Transcribe word for word the lines that run from the start of the records through the line containing "pos(126,32)", including that line. Leave the pictures out of your answer.
[BEGIN Records shown]
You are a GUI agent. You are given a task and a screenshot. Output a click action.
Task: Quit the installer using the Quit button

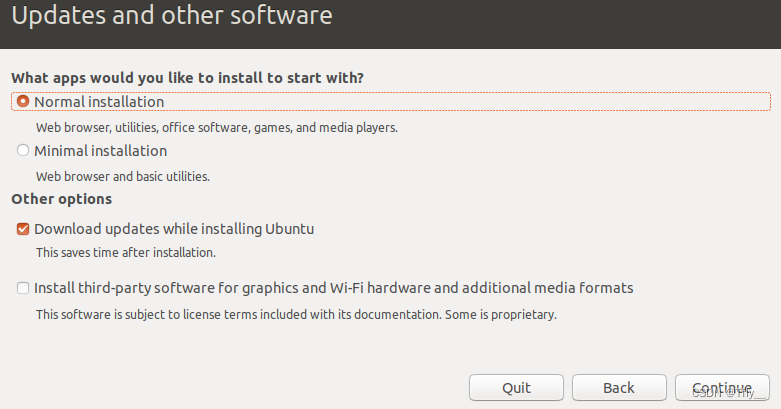coord(517,388)
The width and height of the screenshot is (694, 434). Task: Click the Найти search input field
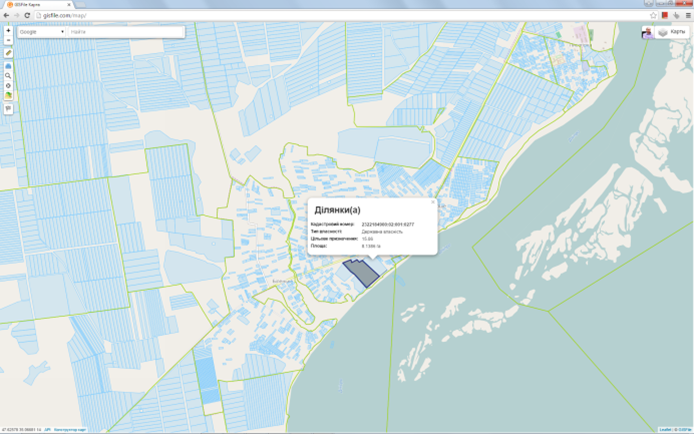pos(126,32)
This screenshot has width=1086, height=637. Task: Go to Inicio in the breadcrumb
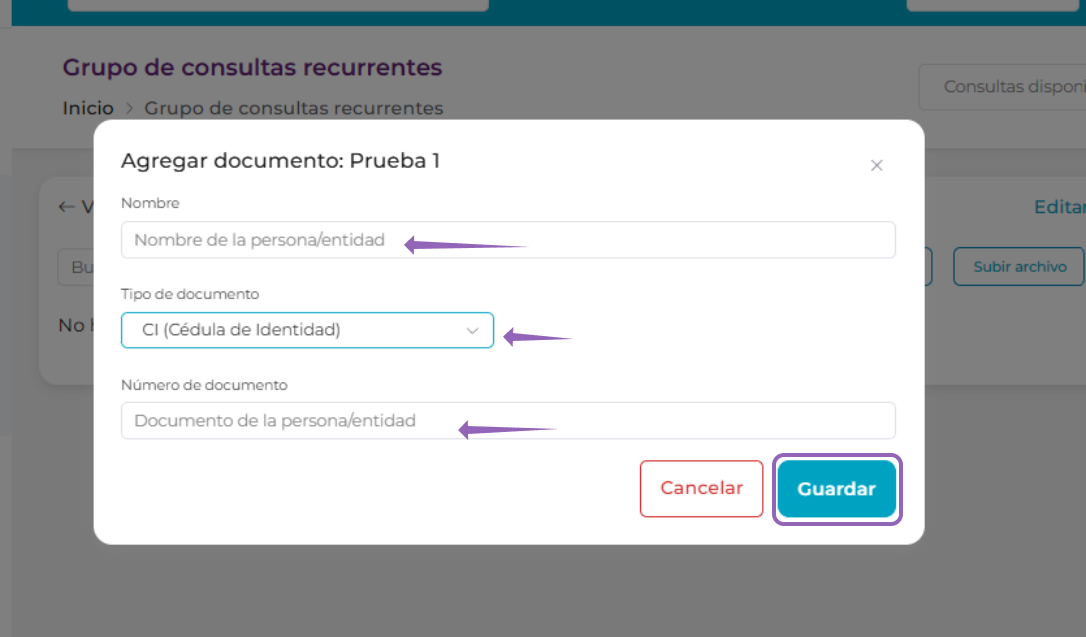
[END Records shown]
Exercise solution.
You are a GUI agent. You are given a task and a screenshot. Output a click action.
Task: Quit the installer using the Quit button

coord(517,388)
The width and height of the screenshot is (694, 434). Task: Click the Найти search input field
pos(126,32)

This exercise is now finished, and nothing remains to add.